Thursday – 4/16/2020
As I was getting ready for work this morning, I looked in my closet at my button-up shirts. For a split second, I hated them all. Not because I don’t like the patterns, but because they will be my wardrobe staple later this year. After I get the double mastectomy, for a couple of weeks, I’ll have to keep my arms at my side. The “T-Rex” position.
I have to tell friends soon. I’ve already called a handful of them. They are all sorry. There’s one friend I dread telling because she will become hyper obsessed. Another will have her sensitive heart bruised and she will needlessly worry for me. Yet another will ask endless questions that’ll annoy me with things she finds on the internet until I tell her to stop.
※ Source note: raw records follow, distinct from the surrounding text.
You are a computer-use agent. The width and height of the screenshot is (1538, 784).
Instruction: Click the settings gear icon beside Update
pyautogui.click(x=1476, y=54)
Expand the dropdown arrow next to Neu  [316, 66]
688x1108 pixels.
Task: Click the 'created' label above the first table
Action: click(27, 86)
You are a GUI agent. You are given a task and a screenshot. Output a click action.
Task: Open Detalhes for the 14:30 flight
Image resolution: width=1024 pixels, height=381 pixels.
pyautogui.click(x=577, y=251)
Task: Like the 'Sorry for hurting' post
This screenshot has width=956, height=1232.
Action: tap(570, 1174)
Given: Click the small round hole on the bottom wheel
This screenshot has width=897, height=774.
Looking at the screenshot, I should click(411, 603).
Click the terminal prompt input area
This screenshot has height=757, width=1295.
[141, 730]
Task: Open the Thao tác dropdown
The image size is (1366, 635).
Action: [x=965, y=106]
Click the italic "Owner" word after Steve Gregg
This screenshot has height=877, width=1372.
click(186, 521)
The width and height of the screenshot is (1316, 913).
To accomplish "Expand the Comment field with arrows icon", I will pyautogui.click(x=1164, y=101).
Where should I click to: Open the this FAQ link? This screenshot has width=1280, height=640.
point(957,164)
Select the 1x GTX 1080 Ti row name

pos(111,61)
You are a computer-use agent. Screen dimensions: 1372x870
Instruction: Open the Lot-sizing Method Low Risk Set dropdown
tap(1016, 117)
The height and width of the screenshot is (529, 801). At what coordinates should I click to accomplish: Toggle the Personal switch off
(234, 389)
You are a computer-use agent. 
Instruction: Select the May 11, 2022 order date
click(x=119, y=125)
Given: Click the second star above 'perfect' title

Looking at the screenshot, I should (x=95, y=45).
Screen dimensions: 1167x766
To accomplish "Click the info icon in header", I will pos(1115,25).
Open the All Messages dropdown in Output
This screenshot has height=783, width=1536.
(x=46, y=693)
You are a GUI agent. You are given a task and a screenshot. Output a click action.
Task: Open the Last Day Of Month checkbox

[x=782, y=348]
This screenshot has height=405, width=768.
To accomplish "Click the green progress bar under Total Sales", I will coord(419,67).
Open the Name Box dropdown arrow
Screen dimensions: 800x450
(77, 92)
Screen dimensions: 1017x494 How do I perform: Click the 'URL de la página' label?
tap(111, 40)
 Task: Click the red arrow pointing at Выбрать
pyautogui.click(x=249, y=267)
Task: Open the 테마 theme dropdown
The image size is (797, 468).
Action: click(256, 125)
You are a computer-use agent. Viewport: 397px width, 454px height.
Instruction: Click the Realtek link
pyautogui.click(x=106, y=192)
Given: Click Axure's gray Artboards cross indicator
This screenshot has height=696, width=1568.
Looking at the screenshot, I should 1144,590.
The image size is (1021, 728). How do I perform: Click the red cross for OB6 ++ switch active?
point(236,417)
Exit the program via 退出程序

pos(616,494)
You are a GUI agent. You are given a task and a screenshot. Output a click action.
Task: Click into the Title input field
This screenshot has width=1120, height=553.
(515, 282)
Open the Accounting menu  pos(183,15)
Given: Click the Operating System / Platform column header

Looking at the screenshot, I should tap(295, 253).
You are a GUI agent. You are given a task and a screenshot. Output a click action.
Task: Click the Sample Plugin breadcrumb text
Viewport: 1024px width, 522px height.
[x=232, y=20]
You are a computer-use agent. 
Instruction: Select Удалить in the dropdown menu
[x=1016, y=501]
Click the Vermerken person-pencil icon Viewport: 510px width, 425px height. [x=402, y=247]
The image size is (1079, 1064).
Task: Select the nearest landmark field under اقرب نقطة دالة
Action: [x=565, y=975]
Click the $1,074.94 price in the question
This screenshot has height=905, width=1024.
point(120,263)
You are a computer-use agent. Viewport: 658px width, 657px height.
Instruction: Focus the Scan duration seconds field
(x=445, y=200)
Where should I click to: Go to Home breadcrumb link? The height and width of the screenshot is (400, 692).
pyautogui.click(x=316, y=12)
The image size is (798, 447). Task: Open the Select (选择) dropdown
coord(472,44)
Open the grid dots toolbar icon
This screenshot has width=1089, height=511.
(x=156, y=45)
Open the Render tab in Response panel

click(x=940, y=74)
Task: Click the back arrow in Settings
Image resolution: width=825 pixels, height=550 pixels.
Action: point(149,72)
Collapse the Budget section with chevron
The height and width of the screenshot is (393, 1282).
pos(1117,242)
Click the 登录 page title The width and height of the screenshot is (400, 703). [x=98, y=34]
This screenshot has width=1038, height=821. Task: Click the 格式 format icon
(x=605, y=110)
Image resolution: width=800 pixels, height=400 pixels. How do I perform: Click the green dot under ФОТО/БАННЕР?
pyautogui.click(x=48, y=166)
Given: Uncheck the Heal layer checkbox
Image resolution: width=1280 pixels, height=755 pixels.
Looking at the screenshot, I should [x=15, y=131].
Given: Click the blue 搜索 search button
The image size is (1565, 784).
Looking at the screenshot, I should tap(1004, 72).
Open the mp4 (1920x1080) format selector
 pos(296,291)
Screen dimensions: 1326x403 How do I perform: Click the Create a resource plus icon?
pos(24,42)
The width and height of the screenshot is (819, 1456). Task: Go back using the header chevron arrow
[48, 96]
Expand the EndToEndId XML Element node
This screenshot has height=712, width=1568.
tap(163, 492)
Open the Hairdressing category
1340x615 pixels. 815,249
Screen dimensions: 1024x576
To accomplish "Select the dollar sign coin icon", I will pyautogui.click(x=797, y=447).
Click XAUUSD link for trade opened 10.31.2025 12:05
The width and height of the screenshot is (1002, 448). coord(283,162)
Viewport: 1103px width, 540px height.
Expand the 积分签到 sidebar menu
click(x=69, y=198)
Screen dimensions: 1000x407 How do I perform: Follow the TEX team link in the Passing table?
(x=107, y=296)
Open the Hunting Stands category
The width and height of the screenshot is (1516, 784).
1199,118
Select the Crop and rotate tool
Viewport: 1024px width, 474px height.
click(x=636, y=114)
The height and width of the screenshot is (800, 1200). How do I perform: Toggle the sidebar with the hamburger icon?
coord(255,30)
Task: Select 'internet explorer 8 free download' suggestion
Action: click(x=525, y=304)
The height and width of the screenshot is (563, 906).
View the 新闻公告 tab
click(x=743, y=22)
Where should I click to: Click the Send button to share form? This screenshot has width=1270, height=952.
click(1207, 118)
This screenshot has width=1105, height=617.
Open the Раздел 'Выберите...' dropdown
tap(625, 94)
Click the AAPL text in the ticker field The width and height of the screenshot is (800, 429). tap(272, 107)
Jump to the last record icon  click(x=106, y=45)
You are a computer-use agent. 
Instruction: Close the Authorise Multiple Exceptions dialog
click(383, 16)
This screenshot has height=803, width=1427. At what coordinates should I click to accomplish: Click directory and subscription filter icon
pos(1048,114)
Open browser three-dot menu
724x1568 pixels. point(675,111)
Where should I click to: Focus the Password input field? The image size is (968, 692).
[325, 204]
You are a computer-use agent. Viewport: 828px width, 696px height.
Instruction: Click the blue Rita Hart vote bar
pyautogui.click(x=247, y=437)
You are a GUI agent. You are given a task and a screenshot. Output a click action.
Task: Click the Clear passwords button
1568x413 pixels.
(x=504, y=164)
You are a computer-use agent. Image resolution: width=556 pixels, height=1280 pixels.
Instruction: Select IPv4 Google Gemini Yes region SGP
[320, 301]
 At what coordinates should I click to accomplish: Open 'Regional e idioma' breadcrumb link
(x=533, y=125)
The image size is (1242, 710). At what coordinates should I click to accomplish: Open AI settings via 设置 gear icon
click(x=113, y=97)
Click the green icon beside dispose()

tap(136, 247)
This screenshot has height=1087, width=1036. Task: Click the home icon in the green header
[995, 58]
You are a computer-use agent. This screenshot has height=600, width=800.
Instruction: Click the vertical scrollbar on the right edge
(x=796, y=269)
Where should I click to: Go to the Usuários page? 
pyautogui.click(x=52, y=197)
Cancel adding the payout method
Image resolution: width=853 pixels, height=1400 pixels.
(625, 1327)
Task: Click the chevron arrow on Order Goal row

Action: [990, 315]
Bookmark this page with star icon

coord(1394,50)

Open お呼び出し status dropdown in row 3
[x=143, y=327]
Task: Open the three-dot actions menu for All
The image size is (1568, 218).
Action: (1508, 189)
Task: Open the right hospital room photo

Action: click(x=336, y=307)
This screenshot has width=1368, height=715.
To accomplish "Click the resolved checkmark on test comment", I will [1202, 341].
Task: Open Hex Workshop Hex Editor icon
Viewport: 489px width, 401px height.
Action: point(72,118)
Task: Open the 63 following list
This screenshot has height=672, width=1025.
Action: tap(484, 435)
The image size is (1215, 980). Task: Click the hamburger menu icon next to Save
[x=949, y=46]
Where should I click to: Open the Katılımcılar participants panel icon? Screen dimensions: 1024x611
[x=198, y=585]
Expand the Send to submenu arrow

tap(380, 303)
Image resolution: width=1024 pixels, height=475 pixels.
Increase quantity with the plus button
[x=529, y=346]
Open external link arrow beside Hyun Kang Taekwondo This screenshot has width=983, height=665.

These are the things I never imagined having to do.
My parents reached out to my oldest sister to let her know I’m BRCA-2 positive. We don’t talk. It’s a long story that no one reading has the right to know about. But I hope she listens. More than that, I’m praying my brother and sisters are negative and my nieces and nephews are kept safe.
Yesterday, my phone calls to the local surgeon I was referred to proved useless. They are busy helping women currently diagnosed with cancer and due to COVID-19, the soonest I’ll be seen is mid-May. Maybe. Possibly June. But I have the gift of time and hope those ladies with cancer win their battle.
I’m going to call Dr. VK later today. Ask him about the oophorectomy = surgery to remove my ovaries. Will he perform the surgery? How soon will I go into menopause? Do I have that first since the mastectomy is going to be delayed? I read a bit about it and…
Ugh. A hospital stay. Reader, please know that I like visiting people in the hospital. It’s a crappy place to be and visiting people brings me joy. Soon, I’ll be in that crappy place. At least twice. I will need new earbuds because hospital sounds drive me up a wall and I can’t sleep. Dear Bose, please sponsor me because my years old earbuds actually disintegrated because I lub them. (Husband, when you read this, you don’t have permission to buy me new ones…)
My pity party has started before anything has even begun.
Speaking of pity party, my hubby and I talked with our pastor/elder and his wife last night. They’ve actually known about this test the longest. He asked if I knew the steps of mourning. I do. But somehow, I don’t think they should apply to me. They are nice to read about, as long as it is someone else.
Found a silver lining after calling Dr. VK’s office this morning! Usually, the surgeon and Dr. VK coordinate so that I have a 4-for-1 surgery date. Do I get a free coffee too? The nurse asked me if Dr. VK had mentioned it on my phone call. I told her that I didn’t hear a majority of that conversation. “Oooh,” she said. Seriously. I don’t remember if he told me he would doo the oophorectomy.
Waiting for phone calls is hard. Anyone who says otherwise is an LLPOF. That’s a law enforcement term for Liar, Liar, Pants On Fire. You trick yourself into “being busy” but it’s a lie. That niggling thought is jabbing my eyeballs every time my phone buzzes.
Also hard? Telling people. Every freaking time I think, “I got this. Won’t cry.” Obviously, a ninja is cutting onions nearby.
And you know what’s funny? I just realized that the first letters of oophorectomy spells “ooph,” which sounds like “oof.” That’s pretty much spot on.
One thought on “T-Rex”
Thank you for sharing this with me! Praying and crying with you at the same time!